BANGOR – A poetry stroll, readings and book signings, panel discussions and award presentations are among the highlights of the Bangor Book Festival, set for Columbus Day weekend, Oct. 5-7.

The festival, based downtown, will take place on a busy holiday weekend that also will feature downtown’s annual Octoberfest beer-tasting event, which takes place on Saturday, and a series of events marking the 70th anniversary of the deadly shootout between federal agents and 1930s gangster James Brady on Sunday.

“Downtown on that weekend will be fun,” said William “Bud” Knickerbocker, a planning officer for the city of Bangor.

Knickerbocker, who moved here in January 2006, took the lead in organizing the festival in January of this year because of the positive experiences he had working on a similar festival in Brattleboro, Vt.

The idea is to bring writers and readers together in a variety of public and commercial venues, including the several independent booksellers that make up downtown’s “Book Row,” Knickerbocker said.

“We want to challenge people to read something different,” he said in a recent interview. “Go out and read something out of your comfort zone. It just introduces you to a different thought process, different views. As a person, you broaden yourself.”

The festival also is a way to support authors and illustrators by providing them a new avenue for exposure.

There’s no cost to participate, but festival-goers may want to bring along some spending money so they can buy the works of featured writers and artists.

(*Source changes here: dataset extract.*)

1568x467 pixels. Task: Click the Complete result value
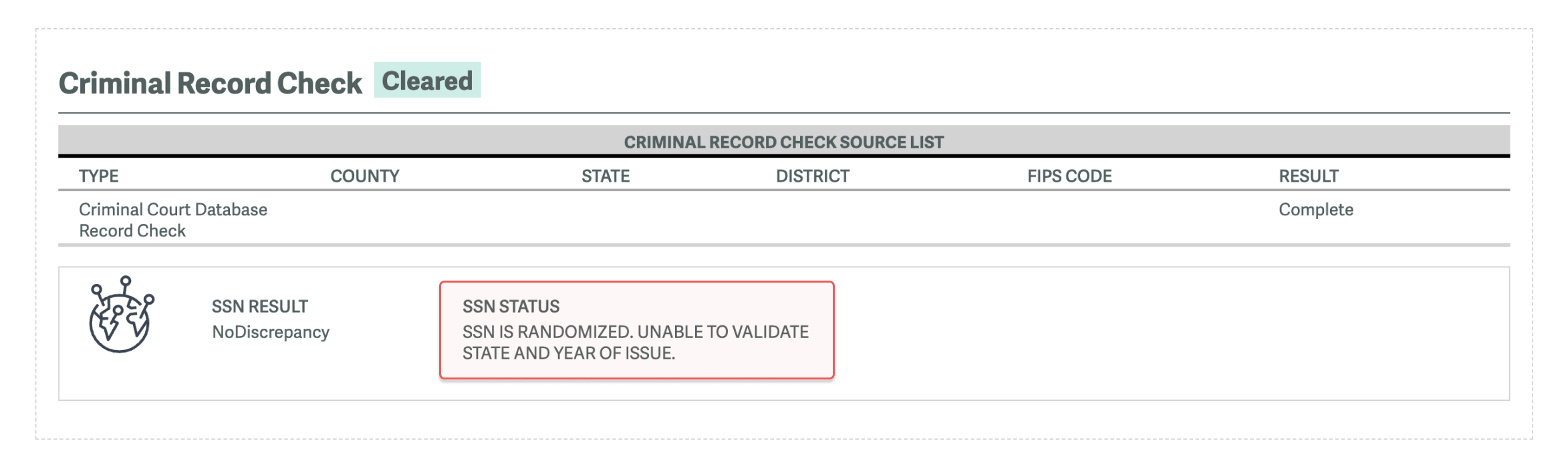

The festival kicks off Friday with book signings by Time of Wonder book award winners Kevin Hawkes and Michelle

Knudson at the Maine Discovery Museum and continues with a poetry stroll featuring readings and signings through downtown from 7 to 10 p.m.

Saturday and Sunday will feature panel discussions, readings and question-and-answer sessions.

Participants’ works will be available for purchase during book festival weekend, which is a first for the region – one and, Knickerbocker hopes will become an annual event.

The Bangor event has the help of more than a dozen volunteers and several financial supporters, including Stephen and Tabitha King, who aren’t appearing but who have given $10,000 toward the cost of the festival; the city of Bangor, which kicked in another $5,000 to help get the fledgling event off the ground; and donations from the Friends of Bangor Public Library and Down East Books.

The library has offered to serve as the book festival’s fiscal agent, said Barbara McDade, director of the Bangor Public Library and a festival organizer.

“We’ve always said we know that Bangor is a city of readers,” McDade said, adding that the library had been contemplating a book festival for years.

“We think it will be a wonderful time, and we’re obviously very supportive of downtown Bangor and independent book dealers. I just love authors,” she said.

The festival will feature authors from a mix of genres, ranging from fiction and nonfiction to children’s books to crime novels to poetry to fantasy and science fiction. Illustrators also will be part of the mix.

All the authors and artists, of national, regional and local renown, either live in Maine year-round or summer here.

They also have been previewed by organizing committee members.

“We don’t invite anybody we don’t read,” Knickerbocker quipped.

Participating authors and illustrators are: Christian Barter, Ted Bookey, Gerry Boyle, Kristen Britain, Ashley Bryan, Janet Chapman, Martha Tod Dudman, Kathleen Ellis, Christopher Fahy, Jay Franzel, Elizabeth Garber, Nancy Garden, Hank Garfield, Ardeana Hamlin, Kevin Hawkes, James Hetley, Hannah Holmes, Annaliese Jakimides, Michelle Knudsen, Sharon Lovejoy, Robin Merrill, L.A. Meyer, Eleanor Lincoln Morse, Gail Page, Sandy Phippen, Ed Rice, Rhea Cote Robbins, Anne Rivers Siddons, Allen Sockabasin, Melissa Sweet, Cynthia Thayer, Sarah L. Thomson and Cynthia Voigt. For more information, including a detailed schedule and biographical sketches of participating authors, visit the festival’s Web site at www.bangorbookfest.org.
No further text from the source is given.